◆ **What you need to do**: From the first line to the last, restate the data word for word.

[Data excerpts — start]

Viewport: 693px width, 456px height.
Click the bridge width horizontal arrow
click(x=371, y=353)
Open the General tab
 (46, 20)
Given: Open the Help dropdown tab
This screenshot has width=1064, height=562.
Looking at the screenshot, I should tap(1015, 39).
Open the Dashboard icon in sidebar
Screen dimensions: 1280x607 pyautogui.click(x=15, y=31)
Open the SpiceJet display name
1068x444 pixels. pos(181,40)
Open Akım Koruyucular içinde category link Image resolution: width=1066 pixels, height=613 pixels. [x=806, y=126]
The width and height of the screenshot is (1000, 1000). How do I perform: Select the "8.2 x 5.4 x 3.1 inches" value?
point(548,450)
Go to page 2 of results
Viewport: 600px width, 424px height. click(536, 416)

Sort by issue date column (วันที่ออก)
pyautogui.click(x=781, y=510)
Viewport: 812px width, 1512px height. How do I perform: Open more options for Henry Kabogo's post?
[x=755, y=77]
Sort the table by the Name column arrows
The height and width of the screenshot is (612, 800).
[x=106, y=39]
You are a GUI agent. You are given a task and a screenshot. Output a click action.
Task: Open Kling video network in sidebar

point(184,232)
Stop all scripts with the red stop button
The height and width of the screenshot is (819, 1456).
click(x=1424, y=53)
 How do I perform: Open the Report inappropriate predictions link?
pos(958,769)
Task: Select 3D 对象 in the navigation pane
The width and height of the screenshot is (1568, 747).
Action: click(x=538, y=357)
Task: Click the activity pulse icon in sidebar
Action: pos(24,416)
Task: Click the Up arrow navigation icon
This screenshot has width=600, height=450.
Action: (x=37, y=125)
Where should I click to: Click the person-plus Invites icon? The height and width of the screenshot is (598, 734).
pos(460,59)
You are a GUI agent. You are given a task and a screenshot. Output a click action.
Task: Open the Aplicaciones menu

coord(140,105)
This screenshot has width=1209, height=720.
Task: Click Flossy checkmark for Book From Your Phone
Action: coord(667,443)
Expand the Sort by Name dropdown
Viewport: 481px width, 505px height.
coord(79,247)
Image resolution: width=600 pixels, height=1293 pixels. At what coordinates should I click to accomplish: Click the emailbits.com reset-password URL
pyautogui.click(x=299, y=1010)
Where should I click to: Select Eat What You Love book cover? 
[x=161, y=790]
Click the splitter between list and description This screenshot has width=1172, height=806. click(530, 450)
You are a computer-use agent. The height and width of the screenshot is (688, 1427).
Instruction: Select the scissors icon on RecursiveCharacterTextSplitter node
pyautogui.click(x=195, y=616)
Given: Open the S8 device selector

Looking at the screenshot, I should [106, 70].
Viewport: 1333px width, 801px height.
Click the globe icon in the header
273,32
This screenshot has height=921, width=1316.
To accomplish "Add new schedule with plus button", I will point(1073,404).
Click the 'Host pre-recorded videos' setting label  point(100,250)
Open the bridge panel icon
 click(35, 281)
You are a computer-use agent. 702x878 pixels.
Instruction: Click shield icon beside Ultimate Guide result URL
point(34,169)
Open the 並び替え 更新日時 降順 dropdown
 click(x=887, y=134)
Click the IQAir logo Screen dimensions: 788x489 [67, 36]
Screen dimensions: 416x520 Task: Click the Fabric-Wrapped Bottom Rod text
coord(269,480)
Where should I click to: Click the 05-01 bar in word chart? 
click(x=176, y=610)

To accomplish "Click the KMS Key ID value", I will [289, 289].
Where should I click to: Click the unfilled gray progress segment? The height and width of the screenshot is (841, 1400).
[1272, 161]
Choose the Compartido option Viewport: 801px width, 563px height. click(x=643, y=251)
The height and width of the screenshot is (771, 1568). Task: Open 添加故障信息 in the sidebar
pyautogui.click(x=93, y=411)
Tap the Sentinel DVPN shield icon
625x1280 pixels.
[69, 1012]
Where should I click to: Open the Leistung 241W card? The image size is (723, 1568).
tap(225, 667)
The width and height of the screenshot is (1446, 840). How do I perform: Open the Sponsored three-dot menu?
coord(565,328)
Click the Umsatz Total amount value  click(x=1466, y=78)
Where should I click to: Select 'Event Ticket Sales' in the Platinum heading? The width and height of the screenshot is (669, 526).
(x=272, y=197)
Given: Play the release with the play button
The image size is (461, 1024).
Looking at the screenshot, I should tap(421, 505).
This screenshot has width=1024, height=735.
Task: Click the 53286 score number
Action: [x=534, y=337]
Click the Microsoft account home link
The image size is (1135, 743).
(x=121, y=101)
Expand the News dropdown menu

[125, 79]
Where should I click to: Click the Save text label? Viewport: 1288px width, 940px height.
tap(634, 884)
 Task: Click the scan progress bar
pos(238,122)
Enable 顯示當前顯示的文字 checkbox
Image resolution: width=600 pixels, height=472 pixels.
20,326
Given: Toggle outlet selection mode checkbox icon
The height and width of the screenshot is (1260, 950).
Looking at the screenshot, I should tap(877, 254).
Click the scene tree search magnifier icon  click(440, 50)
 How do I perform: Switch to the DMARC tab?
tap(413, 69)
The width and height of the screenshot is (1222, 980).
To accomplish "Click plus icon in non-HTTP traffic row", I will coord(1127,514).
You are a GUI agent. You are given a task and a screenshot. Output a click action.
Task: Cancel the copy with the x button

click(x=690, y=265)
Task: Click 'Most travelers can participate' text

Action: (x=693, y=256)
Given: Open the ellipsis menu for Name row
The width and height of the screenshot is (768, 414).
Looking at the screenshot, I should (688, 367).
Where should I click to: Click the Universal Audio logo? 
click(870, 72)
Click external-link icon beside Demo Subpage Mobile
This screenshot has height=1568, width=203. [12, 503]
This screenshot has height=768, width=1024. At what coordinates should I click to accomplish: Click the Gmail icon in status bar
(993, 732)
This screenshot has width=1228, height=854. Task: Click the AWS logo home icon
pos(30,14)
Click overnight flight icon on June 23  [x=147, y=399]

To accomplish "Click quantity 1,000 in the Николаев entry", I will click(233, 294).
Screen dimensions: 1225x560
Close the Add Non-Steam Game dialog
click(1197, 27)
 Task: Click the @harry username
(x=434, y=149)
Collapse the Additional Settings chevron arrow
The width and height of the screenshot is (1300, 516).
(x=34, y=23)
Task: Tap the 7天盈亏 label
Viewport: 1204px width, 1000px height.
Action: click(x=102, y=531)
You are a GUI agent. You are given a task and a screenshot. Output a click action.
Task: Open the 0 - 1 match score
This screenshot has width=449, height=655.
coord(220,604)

[Data excerpts — finish]

◆ **Response for this exercise**:
Viewport: 693px width, 456px height.
Click the bridge width horizontal arrow
click(x=371, y=353)
Open the General tab
 (46, 20)
Given: Open the Help dropdown tab
This screenshot has width=1064, height=562.
Looking at the screenshot, I should tap(1015, 39).
Open the Dashboard icon in sidebar
Screen dimensions: 1280x607 pyautogui.click(x=15, y=31)
Open the SpiceJet display name
1068x444 pixels. pos(181,40)
Open Akım Koruyucular içinde category link Image resolution: width=1066 pixels, height=613 pixels. [x=806, y=126]
The width and height of the screenshot is (1000, 1000). How do I perform: Select the "8.2 x 5.4 x 3.1 inches" value?
point(548,450)
Go to page 2 of results
Viewport: 600px width, 424px height. click(536, 416)

Sort by issue date column (วันที่ออก)
pyautogui.click(x=781, y=510)
Viewport: 812px width, 1512px height. How do I perform: Open more options for Henry Kabogo's post?
[x=755, y=77]
Sort the table by the Name column arrows
The height and width of the screenshot is (612, 800).
[x=106, y=39]
You are a GUI agent. You are given a task and a screenshot. Output a click action.
Task: Open Kling video network in sidebar

point(184,232)
Stop all scripts with the red stop button
The height and width of the screenshot is (819, 1456).
click(x=1424, y=53)
 How do I perform: Open the Report inappropriate predictions link?
pos(958,769)
Task: Select 3D 对象 in the navigation pane
The width and height of the screenshot is (1568, 747).
Action: click(x=538, y=357)
Task: Click the activity pulse icon in sidebar
Action: pos(24,416)
Task: Click the Up arrow navigation icon
This screenshot has width=600, height=450.
Action: (x=37, y=125)
Where should I click to: Click the person-plus Invites icon? The height and width of the screenshot is (598, 734).
pos(460,59)
You are a GUI agent. You are given a task and a screenshot. Output a click action.
Task: Open the Aplicaciones menu

coord(140,105)
This screenshot has width=1209, height=720.
Task: Click Flossy checkmark for Book From Your Phone
Action: coord(667,443)
Expand the Sort by Name dropdown
Viewport: 481px width, 505px height.
coord(79,247)
Image resolution: width=600 pixels, height=1293 pixels. At what coordinates should I click to accomplish: Click the emailbits.com reset-password URL
pyautogui.click(x=299, y=1010)
Where should I click to: Select Eat What You Love book cover? 
[x=161, y=790]
Click the splitter between list and description This screenshot has width=1172, height=806. click(530, 450)
You are a computer-use agent. The height and width of the screenshot is (688, 1427).
Instruction: Select the scissors icon on RecursiveCharacterTextSplitter node
pyautogui.click(x=195, y=616)
Given: Open the S8 device selector

Looking at the screenshot, I should [106, 70].
Viewport: 1333px width, 801px height.
Click the globe icon in the header
273,32
This screenshot has height=921, width=1316.
To accomplish "Add new schedule with plus button", I will point(1073,404).
Click the 'Host pre-recorded videos' setting label  point(100,250)
Open the bridge panel icon
 click(35, 281)
You are a computer-use agent. 702x878 pixels.
Instruction: Click shield icon beside Ultimate Guide result URL
point(34,169)
Open the 並び替え 更新日時 降順 dropdown
 click(x=887, y=134)
Click the IQAir logo Screen dimensions: 788x489 [67, 36]
Screen dimensions: 416x520 Task: Click the Fabric-Wrapped Bottom Rod text
coord(269,480)
Where should I click to: Click the 05-01 bar in word chart? 
click(x=176, y=610)

To accomplish "Click the KMS Key ID value", I will [289, 289].
Where should I click to: Click the unfilled gray progress segment? The height and width of the screenshot is (841, 1400).
[1272, 161]
Choose the Compartido option Viewport: 801px width, 563px height. click(x=643, y=251)
The height and width of the screenshot is (771, 1568). Task: Open 添加故障信息 in the sidebar
pyautogui.click(x=93, y=411)
Tap the Sentinel DVPN shield icon
625x1280 pixels.
[69, 1012]
Where should I click to: Open the Leistung 241W card? The image size is (723, 1568).
tap(225, 667)
The width and height of the screenshot is (1446, 840). How do I perform: Open the Sponsored three-dot menu?
coord(565,328)
Click the Umsatz Total amount value  click(x=1466, y=78)
Where should I click to: Select 'Event Ticket Sales' in the Platinum heading? The width and height of the screenshot is (669, 526).
(x=272, y=197)
Given: Play the release with the play button
The image size is (461, 1024).
Looking at the screenshot, I should tap(421, 505).
This screenshot has width=1024, height=735.
Task: Click the 53286 score number
Action: [x=534, y=337]
Click the Microsoft account home link
The image size is (1135, 743).
(x=121, y=101)
Expand the News dropdown menu

[125, 79]
Where should I click to: Click the Save text label? Viewport: 1288px width, 940px height.
tap(634, 884)
 Task: Click the scan progress bar
pos(238,122)
Enable 顯示當前顯示的文字 checkbox
Image resolution: width=600 pixels, height=472 pixels.
20,326
Given: Toggle outlet selection mode checkbox icon
The height and width of the screenshot is (1260, 950).
Looking at the screenshot, I should tap(877, 254).
Click the scene tree search magnifier icon  click(440, 50)
 How do I perform: Switch to the DMARC tab?
tap(413, 69)
The width and height of the screenshot is (1222, 980).
To accomplish "Click plus icon in non-HTTP traffic row", I will coord(1127,514).
You are a GUI agent. You are given a task and a screenshot. Output a click action.
Task: Cancel the copy with the x button

click(x=690, y=265)
Task: Click 'Most travelers can participate' text

Action: (x=693, y=256)
Given: Open the ellipsis menu for Name row
The width and height of the screenshot is (768, 414).
Looking at the screenshot, I should (688, 367).
Where should I click to: Click the Universal Audio logo? 
click(870, 72)
Click external-link icon beside Demo Subpage Mobile
This screenshot has height=1568, width=203. [12, 503]
This screenshot has height=768, width=1024. At what coordinates should I click to accomplish: Click the Gmail icon in status bar
(993, 732)
This screenshot has width=1228, height=854. Task: Click the AWS logo home icon
pos(30,14)
Click overnight flight icon on June 23  [x=147, y=399]

To accomplish "Click quantity 1,000 in the Николаев entry", I will click(233, 294).
Screen dimensions: 1225x560
Close the Add Non-Steam Game dialog
click(1197, 27)
 Task: Click the @harry username
(x=434, y=149)
Collapse the Additional Settings chevron arrow
The width and height of the screenshot is (1300, 516).
(x=34, y=23)
Task: Tap the 7天盈亏 label
Viewport: 1204px width, 1000px height.
Action: click(x=102, y=531)
You are a GUI agent. You are given a task and a screenshot. Output a click action.
Task: Open the 0 - 1 match score
This screenshot has width=449, height=655.
coord(220,604)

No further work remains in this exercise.